## Work request
Repeat exactly the lines from the first line of the records through the line containing "Image resolution: width=1024", and nothing more.

== == ==

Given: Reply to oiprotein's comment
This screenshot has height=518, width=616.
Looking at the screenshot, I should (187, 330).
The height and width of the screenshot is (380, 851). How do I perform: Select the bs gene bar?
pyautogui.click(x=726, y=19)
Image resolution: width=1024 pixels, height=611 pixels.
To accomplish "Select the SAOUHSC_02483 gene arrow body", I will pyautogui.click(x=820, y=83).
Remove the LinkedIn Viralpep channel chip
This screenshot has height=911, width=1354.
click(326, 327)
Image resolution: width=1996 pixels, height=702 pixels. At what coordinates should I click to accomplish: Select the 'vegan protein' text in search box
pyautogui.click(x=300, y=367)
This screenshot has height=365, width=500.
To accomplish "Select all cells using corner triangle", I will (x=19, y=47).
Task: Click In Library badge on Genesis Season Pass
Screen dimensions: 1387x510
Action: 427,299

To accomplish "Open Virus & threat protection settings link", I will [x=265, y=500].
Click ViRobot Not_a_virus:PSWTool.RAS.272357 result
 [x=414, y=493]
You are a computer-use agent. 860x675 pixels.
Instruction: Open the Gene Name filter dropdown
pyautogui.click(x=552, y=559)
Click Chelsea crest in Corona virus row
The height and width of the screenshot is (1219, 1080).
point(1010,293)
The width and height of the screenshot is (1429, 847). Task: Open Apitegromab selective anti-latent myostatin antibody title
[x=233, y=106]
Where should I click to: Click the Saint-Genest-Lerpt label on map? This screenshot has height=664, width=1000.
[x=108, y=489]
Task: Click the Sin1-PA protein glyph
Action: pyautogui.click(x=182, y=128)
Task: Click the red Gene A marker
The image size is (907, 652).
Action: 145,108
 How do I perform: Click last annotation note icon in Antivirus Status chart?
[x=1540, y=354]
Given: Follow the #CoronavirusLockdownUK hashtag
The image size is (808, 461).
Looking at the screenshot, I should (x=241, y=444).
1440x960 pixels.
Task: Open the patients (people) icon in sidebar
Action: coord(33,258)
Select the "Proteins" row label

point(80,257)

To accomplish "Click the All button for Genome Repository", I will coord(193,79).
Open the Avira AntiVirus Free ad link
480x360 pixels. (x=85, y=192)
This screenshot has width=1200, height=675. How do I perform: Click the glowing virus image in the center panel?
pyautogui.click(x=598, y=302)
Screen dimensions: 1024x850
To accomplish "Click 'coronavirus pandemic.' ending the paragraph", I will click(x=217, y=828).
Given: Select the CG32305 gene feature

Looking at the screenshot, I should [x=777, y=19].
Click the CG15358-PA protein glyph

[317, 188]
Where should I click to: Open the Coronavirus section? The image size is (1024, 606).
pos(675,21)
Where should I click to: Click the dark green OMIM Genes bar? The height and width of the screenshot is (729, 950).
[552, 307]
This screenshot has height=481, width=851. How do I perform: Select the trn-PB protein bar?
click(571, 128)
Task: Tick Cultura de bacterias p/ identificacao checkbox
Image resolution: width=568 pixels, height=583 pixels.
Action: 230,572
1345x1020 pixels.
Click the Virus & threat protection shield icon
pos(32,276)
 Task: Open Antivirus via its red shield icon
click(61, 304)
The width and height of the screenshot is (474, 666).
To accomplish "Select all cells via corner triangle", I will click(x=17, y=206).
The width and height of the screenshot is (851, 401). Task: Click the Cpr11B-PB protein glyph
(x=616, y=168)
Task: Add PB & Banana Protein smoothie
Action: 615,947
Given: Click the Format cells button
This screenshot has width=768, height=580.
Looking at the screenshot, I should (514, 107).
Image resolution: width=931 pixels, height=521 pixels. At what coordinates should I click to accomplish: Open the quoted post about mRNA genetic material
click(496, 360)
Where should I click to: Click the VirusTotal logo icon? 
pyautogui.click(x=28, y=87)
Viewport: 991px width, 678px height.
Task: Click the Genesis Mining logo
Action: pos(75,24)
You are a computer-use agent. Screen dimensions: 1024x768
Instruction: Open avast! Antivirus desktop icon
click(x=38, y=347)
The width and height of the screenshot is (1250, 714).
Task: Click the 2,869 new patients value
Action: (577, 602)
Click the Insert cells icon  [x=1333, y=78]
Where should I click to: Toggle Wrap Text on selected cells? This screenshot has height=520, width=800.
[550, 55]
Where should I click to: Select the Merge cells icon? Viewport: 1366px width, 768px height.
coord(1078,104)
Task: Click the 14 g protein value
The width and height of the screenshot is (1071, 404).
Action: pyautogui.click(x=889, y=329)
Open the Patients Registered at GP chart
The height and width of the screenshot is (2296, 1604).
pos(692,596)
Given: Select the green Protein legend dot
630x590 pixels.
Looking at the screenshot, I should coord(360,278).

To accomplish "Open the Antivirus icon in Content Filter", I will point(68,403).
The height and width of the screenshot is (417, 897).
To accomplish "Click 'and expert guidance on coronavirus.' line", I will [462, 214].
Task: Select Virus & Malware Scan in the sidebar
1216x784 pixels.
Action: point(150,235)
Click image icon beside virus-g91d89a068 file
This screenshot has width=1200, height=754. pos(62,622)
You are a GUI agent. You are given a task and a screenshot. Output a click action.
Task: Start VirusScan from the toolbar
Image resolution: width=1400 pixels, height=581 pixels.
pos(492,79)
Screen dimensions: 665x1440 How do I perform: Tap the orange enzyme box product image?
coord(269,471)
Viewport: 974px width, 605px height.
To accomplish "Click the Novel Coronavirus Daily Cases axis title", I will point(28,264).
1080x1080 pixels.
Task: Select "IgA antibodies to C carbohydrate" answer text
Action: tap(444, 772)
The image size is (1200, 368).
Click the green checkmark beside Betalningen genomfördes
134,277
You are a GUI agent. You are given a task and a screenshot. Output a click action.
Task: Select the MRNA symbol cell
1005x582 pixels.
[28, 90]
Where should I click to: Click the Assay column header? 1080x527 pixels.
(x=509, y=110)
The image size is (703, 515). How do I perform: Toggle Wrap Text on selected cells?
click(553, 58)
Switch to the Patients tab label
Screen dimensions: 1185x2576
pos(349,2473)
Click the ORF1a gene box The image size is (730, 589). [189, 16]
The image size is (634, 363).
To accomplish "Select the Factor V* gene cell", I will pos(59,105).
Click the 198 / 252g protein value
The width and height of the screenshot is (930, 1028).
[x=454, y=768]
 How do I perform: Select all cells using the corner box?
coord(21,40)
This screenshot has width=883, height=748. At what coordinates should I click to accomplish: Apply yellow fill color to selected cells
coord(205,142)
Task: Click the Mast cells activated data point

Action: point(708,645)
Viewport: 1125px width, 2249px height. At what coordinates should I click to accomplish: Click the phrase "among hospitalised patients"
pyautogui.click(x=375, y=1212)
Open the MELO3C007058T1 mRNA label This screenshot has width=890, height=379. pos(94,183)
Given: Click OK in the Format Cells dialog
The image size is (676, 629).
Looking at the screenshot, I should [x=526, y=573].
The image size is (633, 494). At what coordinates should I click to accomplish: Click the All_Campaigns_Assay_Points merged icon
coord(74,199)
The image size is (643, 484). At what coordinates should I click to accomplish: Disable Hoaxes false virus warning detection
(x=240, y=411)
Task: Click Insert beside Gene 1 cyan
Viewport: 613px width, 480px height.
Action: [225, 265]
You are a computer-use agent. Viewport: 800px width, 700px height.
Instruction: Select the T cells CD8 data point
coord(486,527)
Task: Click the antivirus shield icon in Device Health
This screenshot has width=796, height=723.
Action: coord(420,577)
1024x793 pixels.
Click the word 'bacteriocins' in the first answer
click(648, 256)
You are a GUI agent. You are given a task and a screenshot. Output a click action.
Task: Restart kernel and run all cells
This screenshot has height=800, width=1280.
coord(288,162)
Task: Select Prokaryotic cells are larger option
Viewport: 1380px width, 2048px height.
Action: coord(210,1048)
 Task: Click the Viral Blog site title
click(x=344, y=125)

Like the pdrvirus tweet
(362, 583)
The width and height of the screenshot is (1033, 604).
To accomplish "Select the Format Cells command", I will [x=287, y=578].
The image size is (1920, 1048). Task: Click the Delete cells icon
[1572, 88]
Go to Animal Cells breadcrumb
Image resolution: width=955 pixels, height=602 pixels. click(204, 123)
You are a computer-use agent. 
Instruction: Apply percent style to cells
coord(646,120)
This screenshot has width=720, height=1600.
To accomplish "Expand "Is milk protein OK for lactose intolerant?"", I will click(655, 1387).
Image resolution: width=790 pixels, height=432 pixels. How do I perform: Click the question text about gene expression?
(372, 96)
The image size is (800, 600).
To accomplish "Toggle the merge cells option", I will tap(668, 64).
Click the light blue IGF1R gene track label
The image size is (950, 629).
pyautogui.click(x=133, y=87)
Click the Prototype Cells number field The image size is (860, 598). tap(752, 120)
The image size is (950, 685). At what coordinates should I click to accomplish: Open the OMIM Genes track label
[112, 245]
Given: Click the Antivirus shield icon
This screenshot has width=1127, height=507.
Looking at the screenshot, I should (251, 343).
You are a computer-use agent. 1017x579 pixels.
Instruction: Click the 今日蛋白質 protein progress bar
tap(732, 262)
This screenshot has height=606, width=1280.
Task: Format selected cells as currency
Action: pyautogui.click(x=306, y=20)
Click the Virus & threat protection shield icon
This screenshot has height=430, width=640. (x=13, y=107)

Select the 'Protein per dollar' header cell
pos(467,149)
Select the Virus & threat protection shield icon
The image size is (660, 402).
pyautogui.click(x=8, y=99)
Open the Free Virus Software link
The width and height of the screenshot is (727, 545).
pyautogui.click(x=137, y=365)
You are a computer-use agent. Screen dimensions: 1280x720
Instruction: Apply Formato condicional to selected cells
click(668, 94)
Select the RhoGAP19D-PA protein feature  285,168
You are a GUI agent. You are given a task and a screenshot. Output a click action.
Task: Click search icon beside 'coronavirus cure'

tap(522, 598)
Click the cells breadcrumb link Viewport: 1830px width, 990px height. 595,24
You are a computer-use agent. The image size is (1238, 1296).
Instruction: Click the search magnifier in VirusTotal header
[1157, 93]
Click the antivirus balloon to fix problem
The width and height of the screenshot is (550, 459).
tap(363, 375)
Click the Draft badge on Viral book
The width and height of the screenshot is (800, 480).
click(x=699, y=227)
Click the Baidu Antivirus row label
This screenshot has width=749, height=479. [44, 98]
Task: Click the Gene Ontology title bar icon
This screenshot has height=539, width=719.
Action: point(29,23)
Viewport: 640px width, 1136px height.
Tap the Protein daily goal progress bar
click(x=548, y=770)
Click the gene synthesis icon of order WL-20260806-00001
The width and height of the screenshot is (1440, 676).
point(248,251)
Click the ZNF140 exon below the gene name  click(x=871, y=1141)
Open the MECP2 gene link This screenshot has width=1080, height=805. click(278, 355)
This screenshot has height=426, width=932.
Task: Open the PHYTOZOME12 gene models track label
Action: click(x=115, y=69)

== == ==

## Exercise response
Given: Reply to oiprotein's comment
This screenshot has height=518, width=616.
Looking at the screenshot, I should (187, 330).
The height and width of the screenshot is (380, 851). How do I perform: Select the bs gene bar?
pyautogui.click(x=726, y=19)
Image resolution: width=1024 pixels, height=611 pixels.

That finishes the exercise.